Unfortunately, I don't have an intuition for how this works for OCaml in other editors, or worked in the past, to compare.

There's a user customization to toggle whether it jumps to the signature
or the implementation.  And if the customization is in "implementation"
mode, there's no way (through xref) to jump to the signature, and vice
versa.  Adding a way for xref to support jumping to the signature in
cases like that is in fact why I made this thread in the first place. :)

Sounds like a good goal.

Maybe the backend could decide what kinds get included in "all".  Then
it could deliberately avoid including anything "reference-like".

Could we want several such commands? E.g. one for "all definition-like
hits" and another for "all reference-like hits"? With separate sets of
kinds for definitions and references?
Possibly, but my suggestion is that "all definition-like hits" and
"all
reference-like hits" should just be kinds exposed by the backend.

Two different generics returning lists of kinds, or just one? If two,
then could one give an example of a "reference-like" kind except for
"references"? I've taken a couple of guesses, but I'm exactly sure of
them.

One generic.  Just "all-references" is a kind, and "all-definitions" is
another kind.

Then how will xref-find-by-kind (or xref-find-extras) decide whether to use xref-show-definitions-function or xref-show-xrefs-function to display the result?

But if we don't define a dynamic dispatcher at all, it seems we won't
need the backend to tell us about the supported kinds either. It would
just support some and perhaps return error for unknown kinds.

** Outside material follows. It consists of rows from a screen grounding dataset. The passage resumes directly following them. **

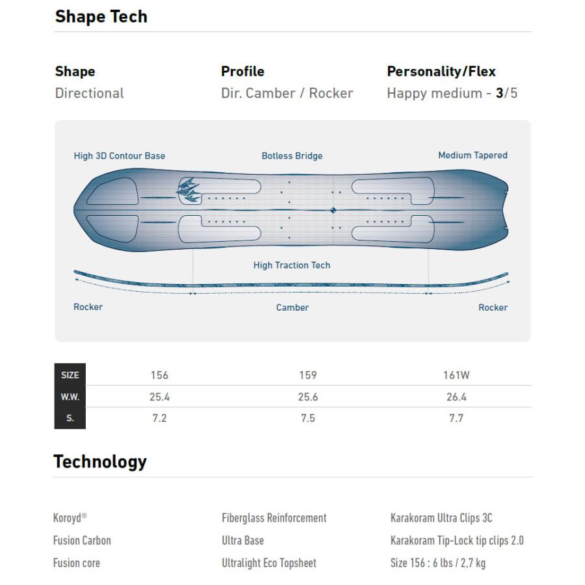Click the High 3D Contour Base label
This screenshot has height=585, width=585.
coord(120,156)

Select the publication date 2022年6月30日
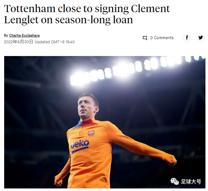pyautogui.click(x=19, y=42)
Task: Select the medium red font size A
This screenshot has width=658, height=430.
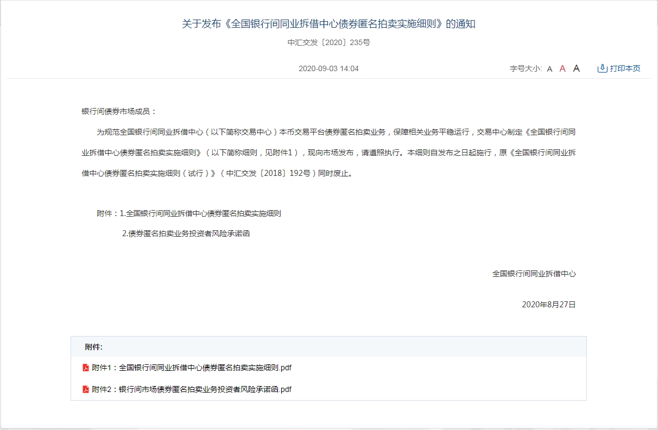Action: [562, 69]
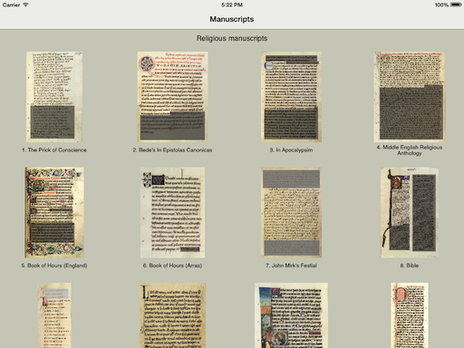464x348 pixels.
Task: Open the bottom-row manuscript with large initial L
Action: pyautogui.click(x=172, y=315)
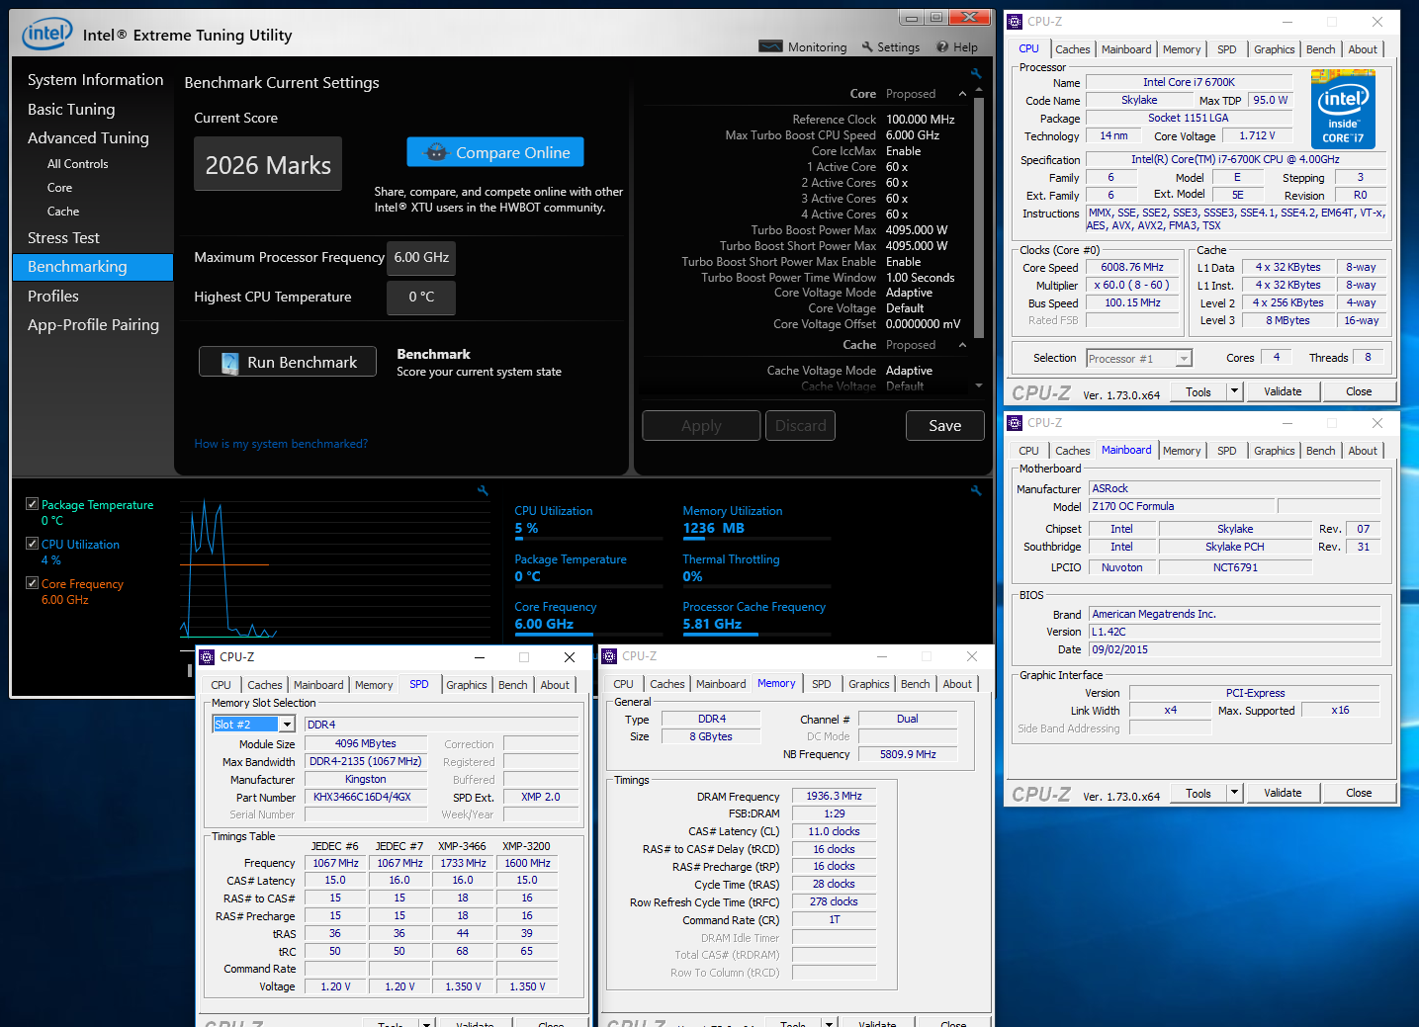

True, in theory we could do that.  We could even provide some way to ask
the backend, "do you support kind X?" which could be useful to avoid
making bindings for something not supported by the backend.

So we could start without xref-backend-extra-kinds, and probably could
get decently far.

However, I think the dynamic dispatcher is useful for one very important
thing: when the backend adds support for a new kind which the major-mode
and/or core has not yet added support for.  Users will definitely want
to be able to use features of the backend that their major-mode/the core
doesn't know about.

I thought we might have decided that the backend would create its own specific command for that (e.g. called eglot-find-higher-order-template-cxx-macroexpansion-definitions).

We could also create a command for dynamic dispatch. Supplying both is also fine, I suppose, but a little redundant.

There's also find-declaration - for Elisp, I think that one *is* the
mostly same as find-definition, since Elisp doesn't have separate
declarations.  (declare-function is kind of a different thing.  Maybe
find-declaration should jump to the declare-function instance in the
current file, if it can, but for now it's fine.)

Yep. Though for cases where there is no corresponding meaningful
implementation, I would rather abort with an error. Doing otherwise
seems misleading (like we have special handing of this case, but we
don't).

BTW, talking with Joao has convinced me that actually these should be
major-mode specific.  So we can have emacs-lisp-find-generic or
whatever, and that can have all kinds of special behavior and a useful
docstring that takes about Elisp things, but ultimately it calls into
the xref backend with a specific kind.

Useful docstrings are nice, and I suppose some modes would define their own special commands, but it seems difficult to assign them to the same prefix-map, for one thing. If we use a prefix map on M-', emacs-lisp-mode couldn't add a binding to it without modifying it globally.

OTOH, modes can use the [remap] binding, but only when the original map contains a binding and a command that the current major or minor mode is interested in installing a local variant of.